__Excerpt to read__

+ + + +

FOG DHCP problems with possible printer interference?
-
This appears to be a spanning tree issue to me. Initially the workstation gets a DHCP address because it’s pxe booting and the iPXE kernel makes it to the target, but that’s when things goes sideways. iPXE can not pick up a dhcp address and it fails. BUT if you issue a few commands in the iPXE kernel you have the FOG menu.
What is happening here is that PXE boots, and then when the iPXE kernel starts up it winks (monetarily turns off and on the network link) which causes the switch to start the spanning tree counter again. The port will stay in a listening state for 27 seconds then start forwarding data. To lighting fast FOG, 27 seconds is an eternity. FOG has already given up and gone to sleep by the time STP starts forwarding data. This is a function of the switch and not the PC or any of FOG’s sub-components.
A quick check for spanning tree issues is to just put a dumb (unmanaged) switch between the building switch and the pxe booting computer. If the target computer boots to the fog menu then you found the issue.
Now fixing the issue, you need to turn on one of the fast STP protocols like (fastSTP, portfast, RSTP) to eliminate this issue while keeping the benefits of spanning tree enabled.
-
Hey Tom.
“A rogue DHCP server”. I don’t see a second DHCP server anywhere on our network, that I’m aware of. Is wireshark one of the only ways to see if there’s a rogue/secret DHCP server hiding somewhere?
I think there’s a switch in between, but if I even find that switch, would I have to do any type of forwarding with that?
-
@afriedman said in FOG DHCP problems with possible printer interference?:
Hey Tom.
“A rogue DHCP server”. I don’t see a second DHCP server anywhere on our network, that I’m aware of. Is wireshark one of the only ways to see if there’s a rogue/secret DHCP server hiding somewhere?
Yes, wireshark will tell you this. Since dhcp is broadcast traffic, you just need to attach your wireshark computer the subnet where your target computer is and then set your filters for
port 67 and port 68
then pxe boot your target computer. You will see a “DHCP Offer” packets from all of the dhcp servers that can hear the initial client dhcp request.But in this case I still think its a spanning tree issue.
-
@george1421 Spanning tree issue? Please explain.
-
@afriedman said in FOG DHCP problems with possible printer interference?:
@george1421 Spanning tree issue? Please explain.
I thought I did in my first post??
If you are not using a fast spanning tree protocol the switch port won’t start transmitting data until 27 seconds after the link comes up.
-
@Joe-Schmitt I think that Sebastian was working on one too using node-js. I’m not sure if is the same one you were working on or not.

+ + + +

__Request 1__
In the listing, copy out word for word everything from the line containing "Locate an element" down to the line containing "at that location.". Omit the pictures.
The forum thread and the listing are unrelated to each other.

+ + + +

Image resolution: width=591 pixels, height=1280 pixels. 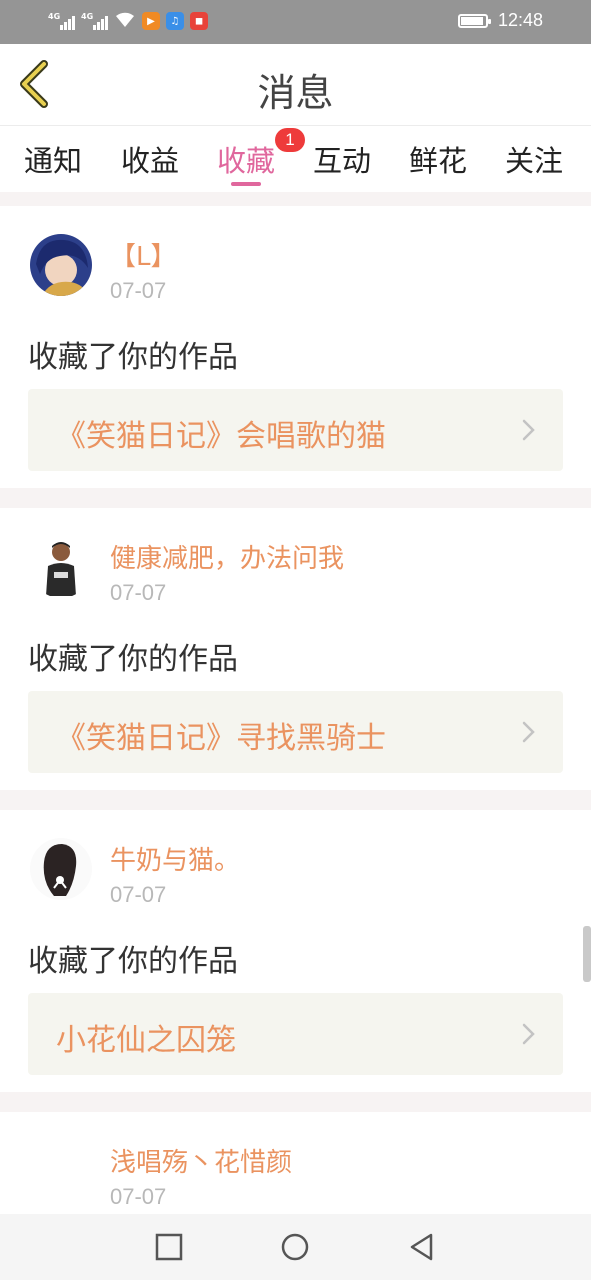 I want to click on system-nav-bar, so click(x=296, y=1247).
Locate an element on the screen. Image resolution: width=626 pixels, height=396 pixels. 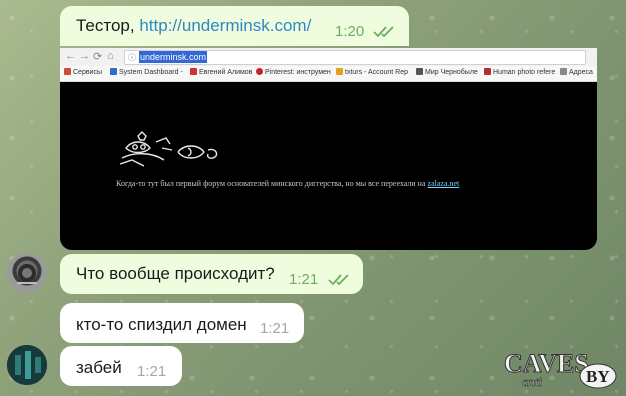
bookmark-label: Мир Чернобыле is located at coordinates (452, 72).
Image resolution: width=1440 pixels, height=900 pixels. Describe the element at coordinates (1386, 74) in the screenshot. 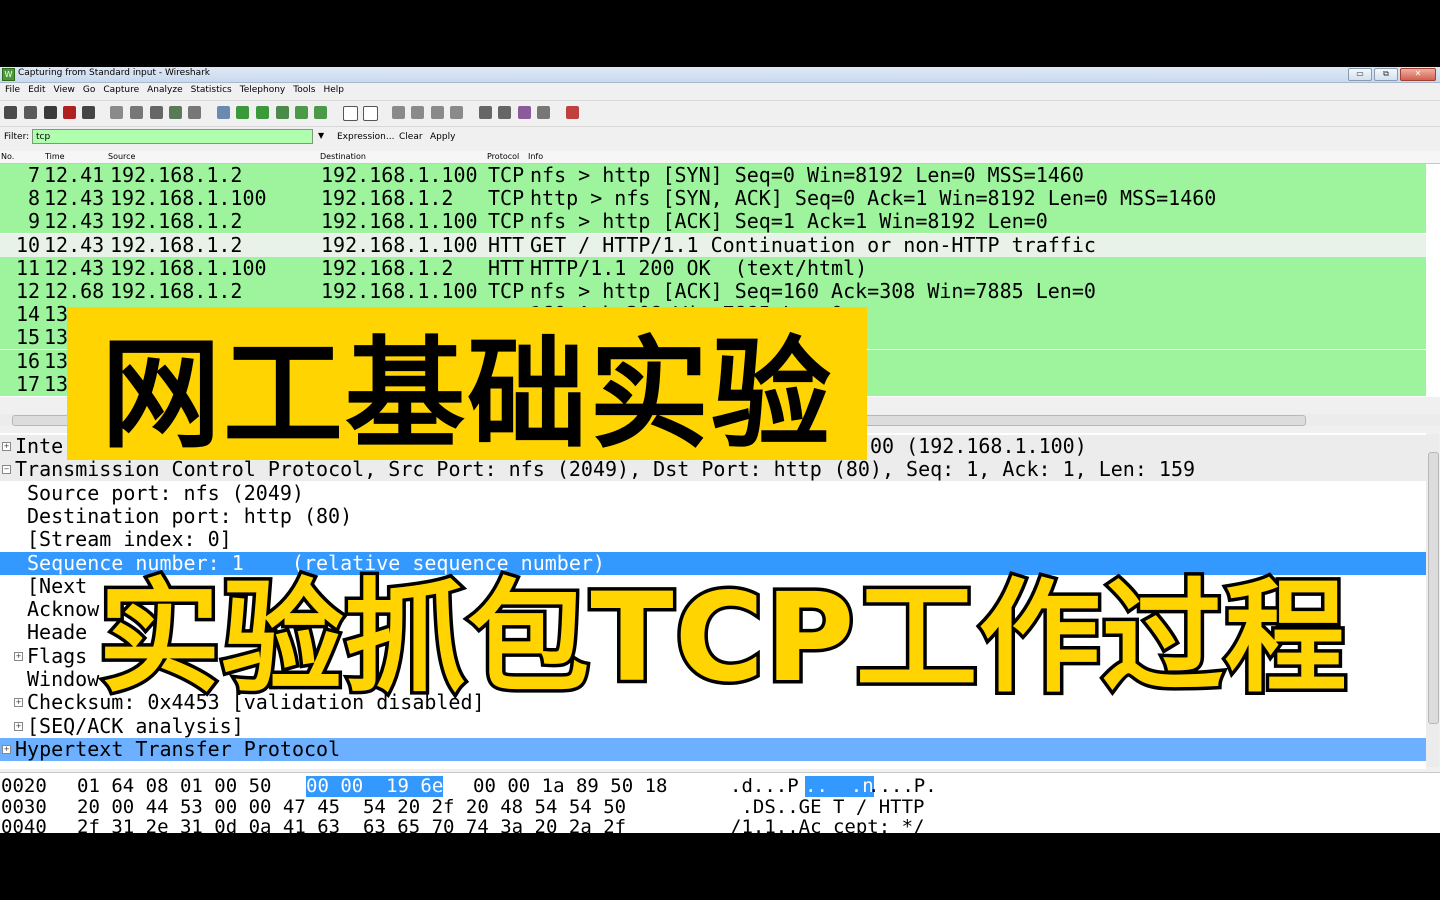

I see `maximize-button: ⧉` at that location.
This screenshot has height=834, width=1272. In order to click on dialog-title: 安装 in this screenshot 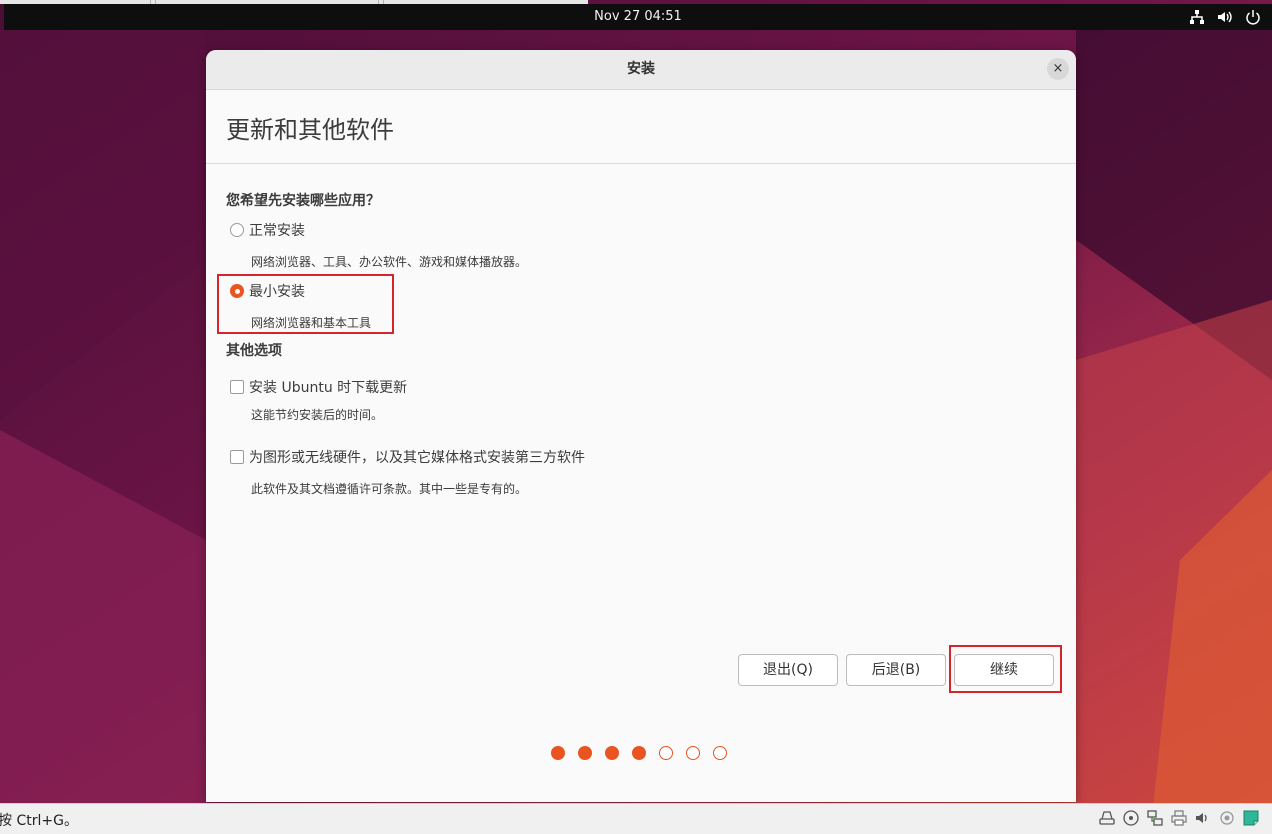, I will do `click(641, 69)`.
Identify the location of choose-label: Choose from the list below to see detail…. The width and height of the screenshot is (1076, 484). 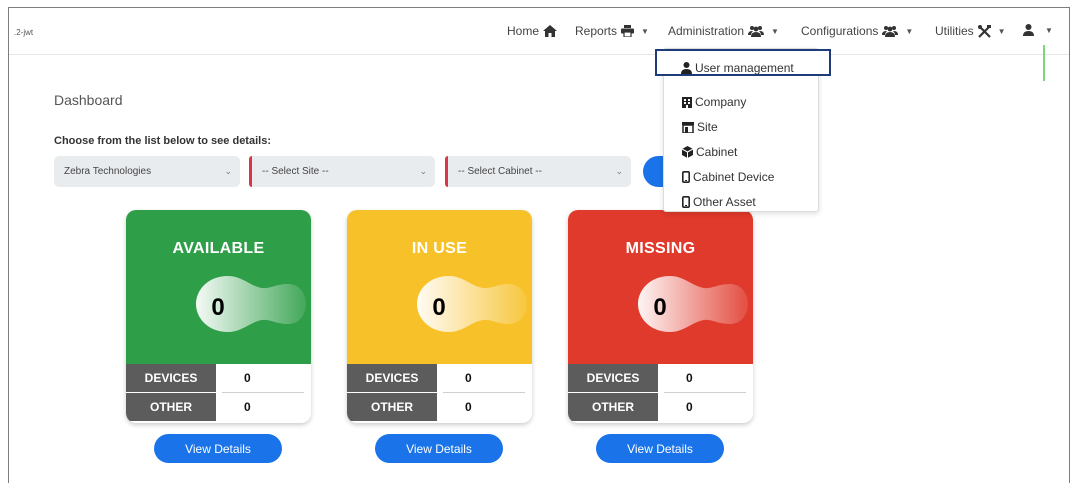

+ + + +

__Request 2__
According to the forum thread, how long does a switch port stay in a listening state before it starts forwarding data when no fast spanning tree protocol is used?

__Written response 1__
Locate an element on the screen. Image resolution: width=626 pixels, height=396 pixels. 
bookmark-label: Мир Чернобыле is located at coordinates (452, 72).
Image resolution: width=1440 pixels, height=900 pixels. Describe the element at coordinates (1386, 74) in the screenshot. 

I see `maximize-button: ⧉` at that location.

__Written response 2__
27 seconds.